• PROMPT
Search the records below for the line containing "Screen dimensions: 1300x731". Write out that line and every line after it exactly as written.

• SOURCE DATA
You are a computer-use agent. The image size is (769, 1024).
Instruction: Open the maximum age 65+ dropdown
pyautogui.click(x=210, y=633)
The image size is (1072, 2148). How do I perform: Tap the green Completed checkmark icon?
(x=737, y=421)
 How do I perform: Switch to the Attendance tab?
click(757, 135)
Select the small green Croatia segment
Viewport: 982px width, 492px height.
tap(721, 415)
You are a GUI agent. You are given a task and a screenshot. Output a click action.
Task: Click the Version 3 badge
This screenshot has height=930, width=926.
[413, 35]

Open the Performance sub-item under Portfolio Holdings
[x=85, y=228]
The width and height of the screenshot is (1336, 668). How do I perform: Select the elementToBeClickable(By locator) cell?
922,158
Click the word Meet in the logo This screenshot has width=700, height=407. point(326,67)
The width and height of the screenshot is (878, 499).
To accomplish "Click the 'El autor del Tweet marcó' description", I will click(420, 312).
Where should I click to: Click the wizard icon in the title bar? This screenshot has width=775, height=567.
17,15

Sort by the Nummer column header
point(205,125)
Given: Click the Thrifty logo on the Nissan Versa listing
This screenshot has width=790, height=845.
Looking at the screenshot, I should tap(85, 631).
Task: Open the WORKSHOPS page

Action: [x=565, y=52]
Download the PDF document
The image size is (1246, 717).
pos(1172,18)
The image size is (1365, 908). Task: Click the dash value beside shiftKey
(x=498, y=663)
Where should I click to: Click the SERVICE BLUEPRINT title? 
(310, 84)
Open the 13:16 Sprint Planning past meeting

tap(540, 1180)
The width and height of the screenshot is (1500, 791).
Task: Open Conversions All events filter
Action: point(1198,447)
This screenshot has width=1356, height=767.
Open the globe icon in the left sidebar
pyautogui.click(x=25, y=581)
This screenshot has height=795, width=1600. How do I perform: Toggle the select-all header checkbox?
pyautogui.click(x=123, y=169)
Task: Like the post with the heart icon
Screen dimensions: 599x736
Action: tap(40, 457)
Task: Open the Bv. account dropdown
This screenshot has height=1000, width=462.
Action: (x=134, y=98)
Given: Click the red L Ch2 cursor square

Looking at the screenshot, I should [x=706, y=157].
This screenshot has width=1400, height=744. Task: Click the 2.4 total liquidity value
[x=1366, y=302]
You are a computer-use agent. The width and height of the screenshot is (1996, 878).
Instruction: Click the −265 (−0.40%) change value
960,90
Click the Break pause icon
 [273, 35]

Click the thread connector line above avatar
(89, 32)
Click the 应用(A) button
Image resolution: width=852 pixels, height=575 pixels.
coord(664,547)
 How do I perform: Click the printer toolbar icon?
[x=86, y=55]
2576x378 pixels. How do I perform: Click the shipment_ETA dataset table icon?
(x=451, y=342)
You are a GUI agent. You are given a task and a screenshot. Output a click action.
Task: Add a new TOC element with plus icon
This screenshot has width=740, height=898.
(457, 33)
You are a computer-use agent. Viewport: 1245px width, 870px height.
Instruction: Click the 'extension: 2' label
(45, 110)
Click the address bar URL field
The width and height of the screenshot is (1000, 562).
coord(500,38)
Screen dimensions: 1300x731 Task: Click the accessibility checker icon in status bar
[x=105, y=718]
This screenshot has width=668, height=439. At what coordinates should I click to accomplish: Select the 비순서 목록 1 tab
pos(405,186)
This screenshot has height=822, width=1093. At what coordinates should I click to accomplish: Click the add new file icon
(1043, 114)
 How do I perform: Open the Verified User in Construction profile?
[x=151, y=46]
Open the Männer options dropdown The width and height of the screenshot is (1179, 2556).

• ANSWER FOR THE TASK
Screen dimensions: 1300x731 Task: Click the accessibility checker icon in status bar
[x=105, y=718]
This screenshot has width=668, height=439. At what coordinates should I click to accomplish: Select the 비순서 목록 1 tab
pos(405,186)
This screenshot has height=822, width=1093. At what coordinates should I click to accomplish: Click the add new file icon
(1043, 114)
 How do I perform: Open the Verified User in Construction profile?
[x=151, y=46]
Open the Männer options dropdown The width and height of the screenshot is (1179, 2556).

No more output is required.